What the exercise asks =
A word-for-word copy of the listing that follows is required.

━━━━━ Exercise data ━━━━━

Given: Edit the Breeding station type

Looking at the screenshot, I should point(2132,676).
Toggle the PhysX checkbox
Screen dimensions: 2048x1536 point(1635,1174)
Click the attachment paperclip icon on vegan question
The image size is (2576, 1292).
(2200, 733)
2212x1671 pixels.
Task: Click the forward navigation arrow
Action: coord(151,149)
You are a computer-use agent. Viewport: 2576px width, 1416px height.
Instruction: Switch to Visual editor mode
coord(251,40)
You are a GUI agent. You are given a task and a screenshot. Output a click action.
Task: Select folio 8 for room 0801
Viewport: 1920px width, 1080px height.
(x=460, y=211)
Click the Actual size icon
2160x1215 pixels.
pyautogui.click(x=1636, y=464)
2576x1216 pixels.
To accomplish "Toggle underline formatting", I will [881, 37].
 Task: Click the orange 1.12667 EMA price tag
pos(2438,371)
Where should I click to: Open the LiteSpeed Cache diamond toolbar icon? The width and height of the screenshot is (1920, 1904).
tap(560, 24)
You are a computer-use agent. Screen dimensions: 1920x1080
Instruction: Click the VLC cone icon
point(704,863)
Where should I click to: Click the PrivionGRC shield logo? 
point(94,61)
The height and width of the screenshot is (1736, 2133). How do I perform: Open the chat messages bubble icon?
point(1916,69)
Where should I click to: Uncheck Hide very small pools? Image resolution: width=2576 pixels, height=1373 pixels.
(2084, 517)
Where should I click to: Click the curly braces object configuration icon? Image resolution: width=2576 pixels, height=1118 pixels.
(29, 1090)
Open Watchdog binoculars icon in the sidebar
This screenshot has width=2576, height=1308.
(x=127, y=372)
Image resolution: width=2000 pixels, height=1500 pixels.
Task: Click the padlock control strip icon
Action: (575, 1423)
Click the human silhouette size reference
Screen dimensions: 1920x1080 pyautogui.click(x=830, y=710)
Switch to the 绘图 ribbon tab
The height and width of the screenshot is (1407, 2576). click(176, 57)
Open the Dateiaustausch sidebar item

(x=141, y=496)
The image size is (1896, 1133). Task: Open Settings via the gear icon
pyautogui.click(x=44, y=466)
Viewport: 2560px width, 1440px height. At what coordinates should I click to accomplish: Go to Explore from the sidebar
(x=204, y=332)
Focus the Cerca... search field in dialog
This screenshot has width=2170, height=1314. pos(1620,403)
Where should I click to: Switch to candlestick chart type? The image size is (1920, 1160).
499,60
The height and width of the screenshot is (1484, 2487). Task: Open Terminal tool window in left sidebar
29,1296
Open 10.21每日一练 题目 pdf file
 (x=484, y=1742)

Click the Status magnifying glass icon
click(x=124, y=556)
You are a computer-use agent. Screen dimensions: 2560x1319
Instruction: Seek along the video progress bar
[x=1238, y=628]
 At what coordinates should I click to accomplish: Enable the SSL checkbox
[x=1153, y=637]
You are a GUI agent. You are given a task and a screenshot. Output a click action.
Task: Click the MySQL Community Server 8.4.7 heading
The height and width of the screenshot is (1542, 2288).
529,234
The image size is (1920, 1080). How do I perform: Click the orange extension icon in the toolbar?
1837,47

━━━━━

Exercise response =
Given: Edit the Breeding station type

Looking at the screenshot, I should point(2132,676).
Toggle the PhysX checkbox
Screen dimensions: 2048x1536 point(1635,1174)
Click the attachment paperclip icon on vegan question
The image size is (2576, 1292).
(2200, 733)
2212x1671 pixels.
Task: Click the forward navigation arrow
Action: coord(151,149)
You are a computer-use agent. Viewport: 2576px width, 1416px height.
Instruction: Switch to Visual editor mode
coord(251,40)
You are a GUI agent. You are given a task and a screenshot. Output a click action.
Task: Select folio 8 for room 0801
Viewport: 1920px width, 1080px height.
(x=460, y=211)
Click the Actual size icon
2160x1215 pixels.
pyautogui.click(x=1636, y=464)
2576x1216 pixels.
To accomplish "Toggle underline formatting", I will [881, 37].
 Task: Click the orange 1.12667 EMA price tag
pos(2438,371)
Where should I click to: Open the LiteSpeed Cache diamond toolbar icon? The width and height of the screenshot is (1920, 1904).
tap(560, 24)
You are a computer-use agent. Screen dimensions: 1920x1080
Instruction: Click the VLC cone icon
point(704,863)
Where should I click to: Click the PrivionGRC shield logo? 
point(94,61)
The height and width of the screenshot is (1736, 2133). How do I perform: Open the chat messages bubble icon?
point(1916,69)
Where should I click to: Uncheck Hide very small pools? Image resolution: width=2576 pixels, height=1373 pixels.
(2084, 517)
Where should I click to: Click the curly braces object configuration icon? Image resolution: width=2576 pixels, height=1118 pixels.
(29, 1090)
Open Watchdog binoculars icon in the sidebar
This screenshot has width=2576, height=1308.
(x=127, y=372)
Image resolution: width=2000 pixels, height=1500 pixels.
Task: Click the padlock control strip icon
Action: (575, 1423)
Click the human silhouette size reference
Screen dimensions: 1920x1080 pyautogui.click(x=830, y=710)
Switch to the 绘图 ribbon tab
The height and width of the screenshot is (1407, 2576). click(176, 57)
Open the Dateiaustausch sidebar item

(x=141, y=496)
The image size is (1896, 1133). Task: Open Settings via the gear icon
pyautogui.click(x=44, y=466)
Viewport: 2560px width, 1440px height. At what coordinates should I click to accomplish: Go to Explore from the sidebar
(x=204, y=332)
Focus the Cerca... search field in dialog
This screenshot has width=2170, height=1314. pos(1620,403)
Where should I click to: Switch to candlestick chart type? The image size is (1920, 1160).
499,60
The height and width of the screenshot is (1484, 2487). Task: Open Terminal tool window in left sidebar
29,1296
Open 10.21每日一练 题目 pdf file
 (x=484, y=1742)

Click the Status magnifying glass icon
click(x=124, y=556)
You are a computer-use agent. Screen dimensions: 2560x1319
Instruction: Seek along the video progress bar
[x=1238, y=628]
 At what coordinates should I click to accomplish: Enable the SSL checkbox
[x=1153, y=637]
You are a GUI agent. You are given a task and a screenshot. Output a click action.
Task: Click the MySQL Community Server 8.4.7 heading
The height and width of the screenshot is (1542, 2288).
529,234
The image size is (1920, 1080). How do I perform: Click the orange extension icon in the toolbar?
1837,47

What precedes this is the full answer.